ARTICLE ▸
▬▬▬

By now I think you all know how I feel about salad. I despise a boring salad (i.e lettuce and very little else). But I LOVE a GOOD salad (i.e one with greens…carbs and cheese). And if it’s a salad with warm roasted vegetables…well, that scores major bonus points with me. Enter this kale Caesar salad, it’s everything you could ever want a winter salad to be. It has texture, color, a mix of warm roasted vegetables, fresh greens, cheese, and the best creamiest dressing.

And yes, it’s still healthy and so perfect for January.

I’ve been excited to share this salad since the day I first made it…all the way back before Christmas. We’re slowly getting to the end of the recipes I made while my family was in town for the holidays. This salad was inspired by every member of my family…with the exclusion of four of my brothers, of course. Those boys don’t love salad of any kind, so I made this recipe mostly with the girls of the family in mind. I knew everyone (myself included) would devour this recipe in minutes. It’s all the things we love.

overhead photo of Sweet Potatoes and Crispy Chickpeas on baking sheet

The salad details.

Start by roasting up the sweet potatoes and getting the chickpeas extra crispy.

I tossed the potatoes with spicy chipotle powder and smoky paprika for a sweet and spicy flavor. I love this combination of sweet potatoes and spicy, smoky chipotle. But if you prefer a less spicy salad, simply reduce the amount of chili powder or omit it all together. You’ll want to give the potatoes a head start on cooking since they take longer than the chickpeas, but once the potatoes have softened a bit, add the chickpeas right to the same baking sheet and roast until crispy.

The chickpeas end up soaking up some of the spices from the potatoes causing them to come out perfectly seasoned and extra crisp.

While the sweet potatoes and chickpeas roast, toss the salad together. It’s a simple mix of shredded kale and finely shredded brussels sprouts. I love using hearty kale and shredded spouts for winter salads. Not only do they hold up incredibly well to dressings (making them perfect for meal prepping), but they feel heartier. The salad ends up being more filling than your typical green salad.

If you don’t love brussels sprouts, you can just use all kale. Either way, the salad will still be great.

parmesan tahini dressing

Now, on to that creamy parmesan dressing…

It’s truly one of my favorite dressings…bold statement, but true.

▬▬▬

MATERIAL FOR THE TASK ▸
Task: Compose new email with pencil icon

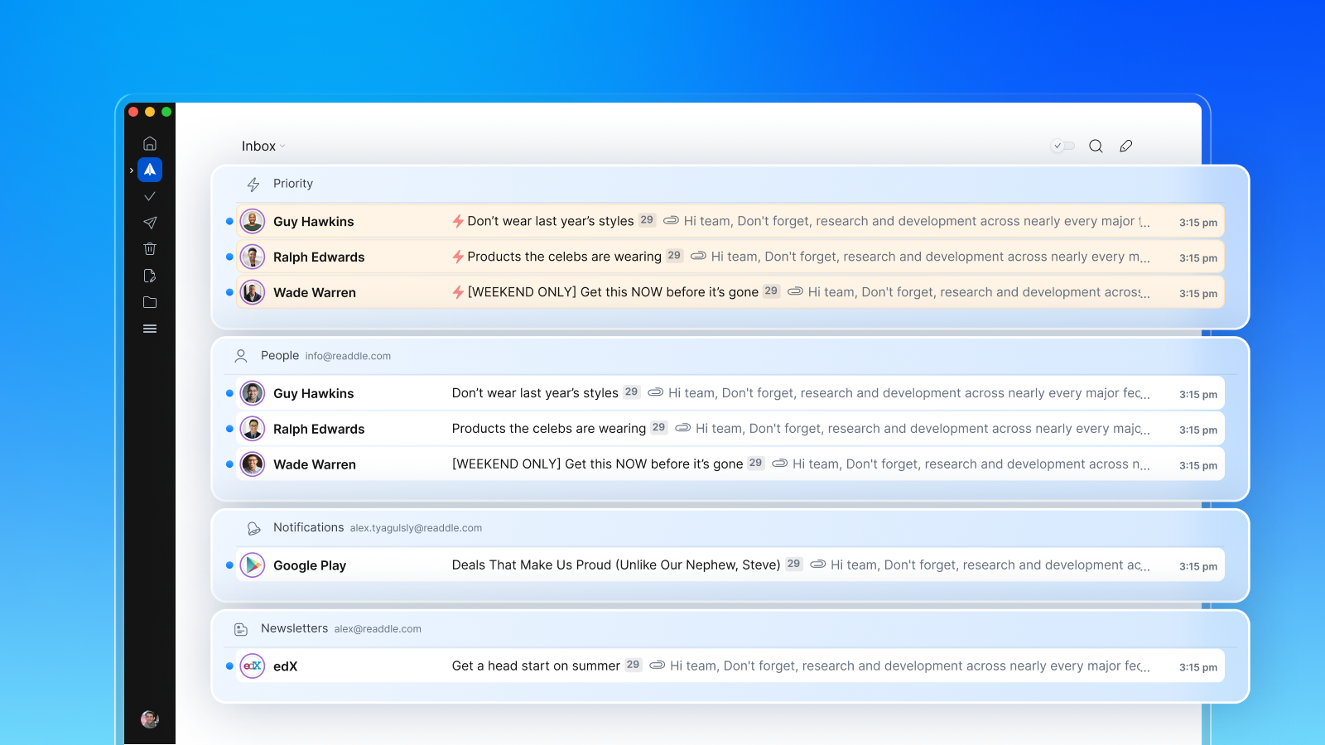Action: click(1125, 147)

▬▬▬

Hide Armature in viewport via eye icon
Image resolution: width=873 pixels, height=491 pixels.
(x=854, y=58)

▬▬▬

SET OF TASKS ▸
A - Substitute "Camera" for "Armature" in the part of the listing that opens with the line containing "Hide Armature in viewport via eye icon" and closes with the line containing "(x=854, y=58)", then write out that part with nothing else changed.
B - Pick up the kale Caesar salad article after its final sentence and keep writing it.

ANSWERS FOR THIS EXERCISE ▸
A -
Hide Camera in viewport via eye icon
Image resolution: width=873 pixels, height=491 pixels.
(x=854, y=58)

B -
The classic Caesar dressing contains anchovies and raw egg yolk, but this dressing has none of that. I know that technically this is really not a Caesar salad, but hear me out. The flavors are spot on…better if you ask me.

So what’s the key? A combination of creamy tahini (sesame seed paste), Dijon mustard, and a few dashes of Worcestershire sauce (did you know that one of the main ingredients in Worcestershire is anchovies?). The tahini adds the creaminess that the raw egg yolk would add, while the Dijon and Worcestershire sauce add all the savory, salty flavors that the anchovies would add. Promise, it’s just as delicious…better actually.

Bonus? No raw eggs means you don’t have to worry about any kind of stomach issues while enjoying this Caesar. I know from experience how not-fun it is to eat a Caesar salad that’s delicious going down…but not so delicious coming back up. Yes, been there, done that.

side angled close up photo of Kale Caesar Salad with Sweet Potatoes and Crispy Chickpeas

Meal prepping?

This is your salad! The kale and sprouts hold up wonderfully once this salad has been tossed, I’d say a good day or two. If you want to make the salad last even longer, leave the dressing off, then add just before serving.

The vegetables can be roasted a few days ahead of time and eaten chilled or warmed. Either is great, but you know I love them warm.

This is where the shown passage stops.